**** Selection ****

MEGAN: Word on the not being enough money to pay off your student loans, I looked into it in college and could've taken a Hill gig and come out better at the end of the first year if I'd worked on moving up in the ranks on the Hill.

MOE: And you have to be extraordinarily well-educated and pass a test that is not exactly accounted for in the No Child Left Behind act. Yeah, Condi might have noticed these things before…

MEGAN: Yeah, that exam blows, and then the oral is totally based on a judgment of the reviewers and all about how you interact with the other people there, so I can see as how it might not exactly be encouraging a groundswell of new minority foreign service officers. And, notably, plenty of places charge for rape kits. Like, until very recently, North Carolina. Hell, I expected to be charged for mine, but Virginia doesn't. On the other hand, Condi does not appear to be a Palin fan, so she's got that on her side.

There are different kinds of experience in life that help one to deal with matters of foreign policy...I'm not going to get involved in this political campaign. As Secretary of State, I don't do that.

MOE: Hahahaha she doesn't think it matters that her husband rode his snowmobile to the Bering Strait that one time?? As for the oral exam, my brother passed the written and failed the oral and said something along the lines of, "look, knowing who they did take, fuck that." I'm not exactly sure what that means though. I will tell you that now you've got me sitting here thinking, "Hey, I am a white non-money motivated person with no student loans who was, at least before I subjected my brain to so many hundred successive nights of alcohol abuse, a good 'test taker', who would like to quit this industry and get out of the country, maybe learn a language or two…hey!" I don't think you need a college degree if you pass the test. Let's sign up for the foreign service exam Megan! I'm sure the government would be so happy to have us.

MEGAN: I will sign up for the Foreign Service exam, but only if you agree to take it sober and I will take it drunk and we will see what happens and write about it. I am an excellent test-taker, too, but I really have no intention of moving to Uganda for two years. One of my grad school classmates ended up in the shittiest post in the world — Quebec City. Plenty of people don't pass the oral, actually. In grad school, they made us practice it even if we didn't intend to take it and the secret is: to be a complete asshole. Don't concede. Defend your point long past the point of absurdity. That is the key to becoming a U.S. diplomat. If you concede in the face of irrefutable logic, then you'll make a shitty diplomat. Now, go forth and prosper at the oral.

MOE: Well would you look at that, the Wall Street Journal is just flat-out accusing Sarah Palin of lying! "Despite significant evidence to the contrary." My dad's first post was Reykjavik. Luckily for him — less so for my mom! — he also passed some "language aptitude test" that enabled him to go to China right after. Hey, speaking of, did you know Alaska had an "embassy" right here in New York? So internationalist of them!

****

Required tasks:
a) In the foreign service exam conversation, could you give everything from "MEGAN: Yeah, that" down to "don't do that." again, swapping "Virginia" for "Maryland"?
b) In the foreign service exam conversation, can you condense the paragraph starting "I will sign up for the Foreign Service exam" into a short bulleted list that keeps its main facts?

**** Information provided ****

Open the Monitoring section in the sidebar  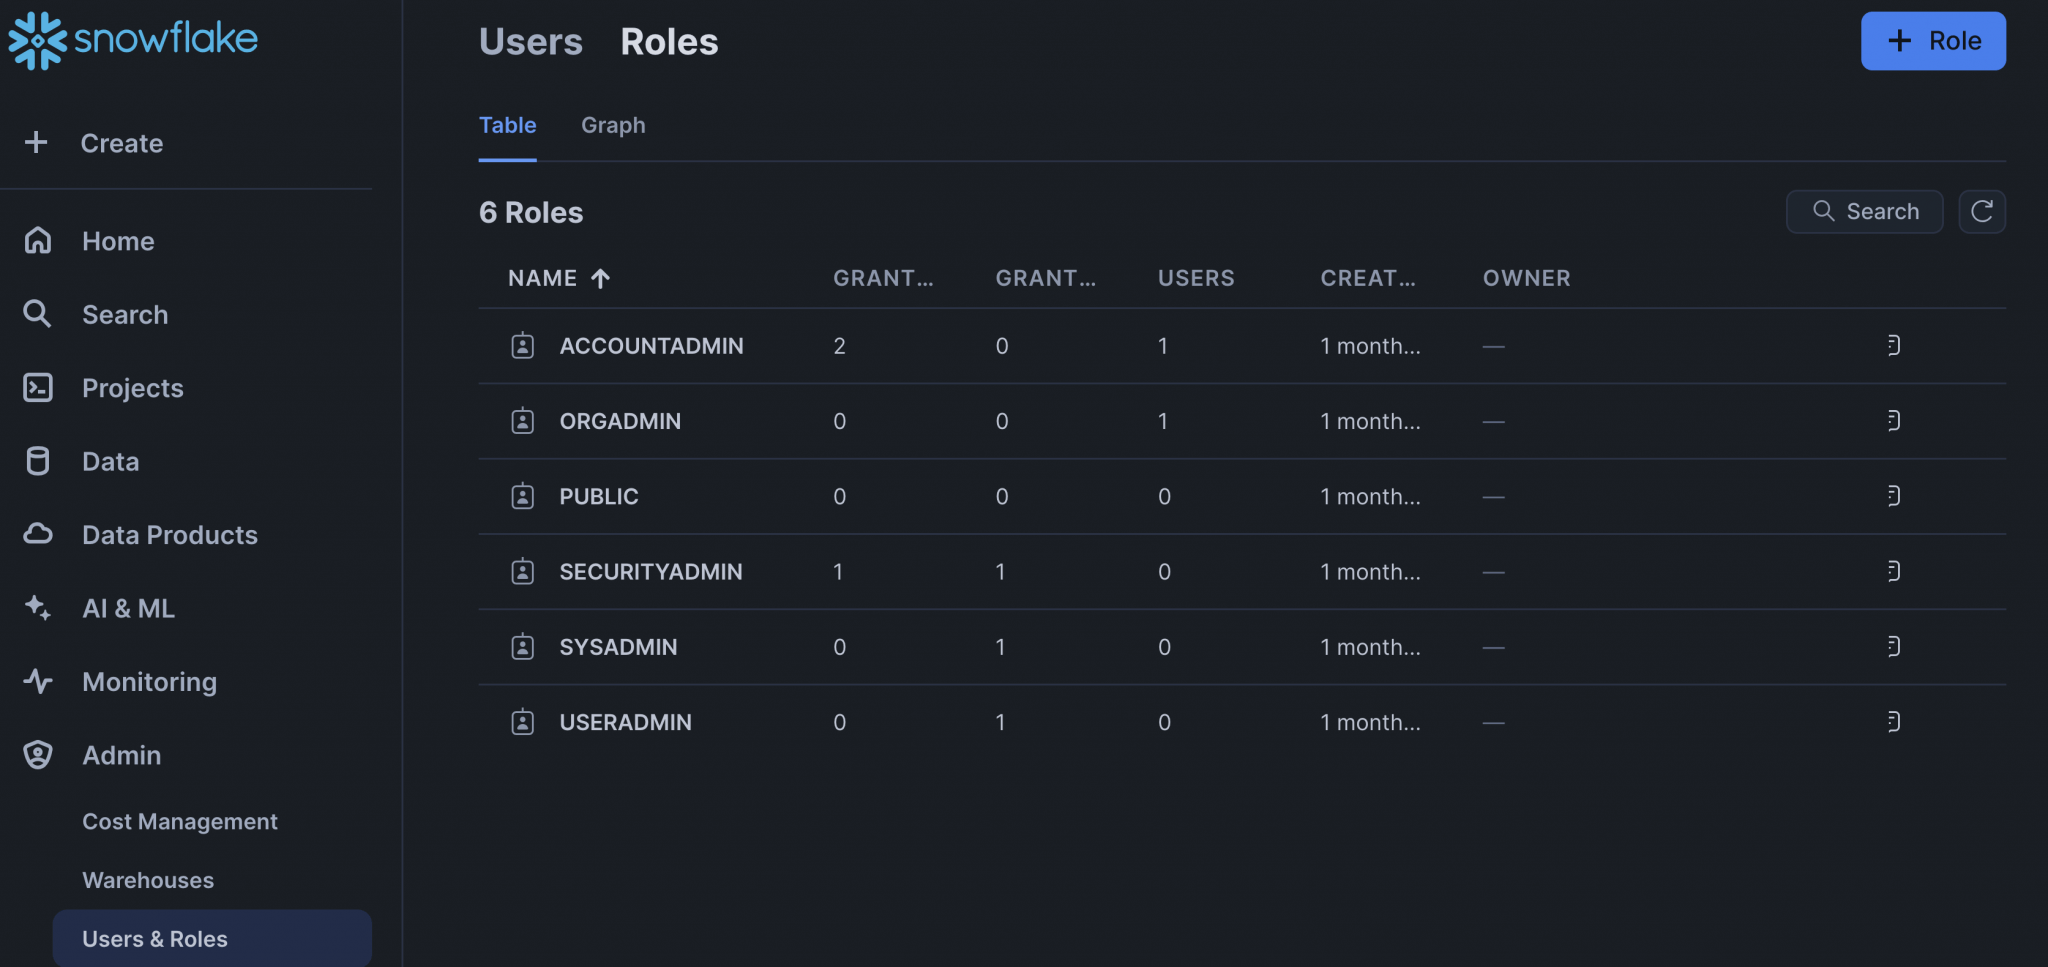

****

Outputs in order:
a)
MEGAN: Yeah, that exam blows, and then the oral is totally based on a judgment of the reviewers and all about how you interact with the other people there, so I can see as how it might not exactly be encouraging a groundswell of new minority foreign service officers. And, notably, plenty of places charge for rape kits. Like, until very recently, North Carolina. Hell, I expected to be charged for mine, but Maryland doesn't. On the other hand, Condi does not appear to be a Palin fan, so she's got that on her side.

There are different kinds of experience in life that help one to deal with matters of foreign policy...I'm not going to get involved in this political campaign. As Secretary of State, I don't do that.

b)
- I'll sign up for the Foreign Service exam only if you take it sober while I take it drunk, and we write about what happens.
- I'm an excellent test-taker too, but I have no intention of moving to Uganda for two years.
- One grad school classmate ended up in what I call the worst post in the world: Quebec City.
- Plenty of people fail the oral.
- In grad school we had to practice the oral even if we didn't plan to take it.
- The secret to the oral is to be completely obstinate. Never concede, and defend your point long past absurdity.
- Conceding in the face of irrefutable logic makes a bad diplomat.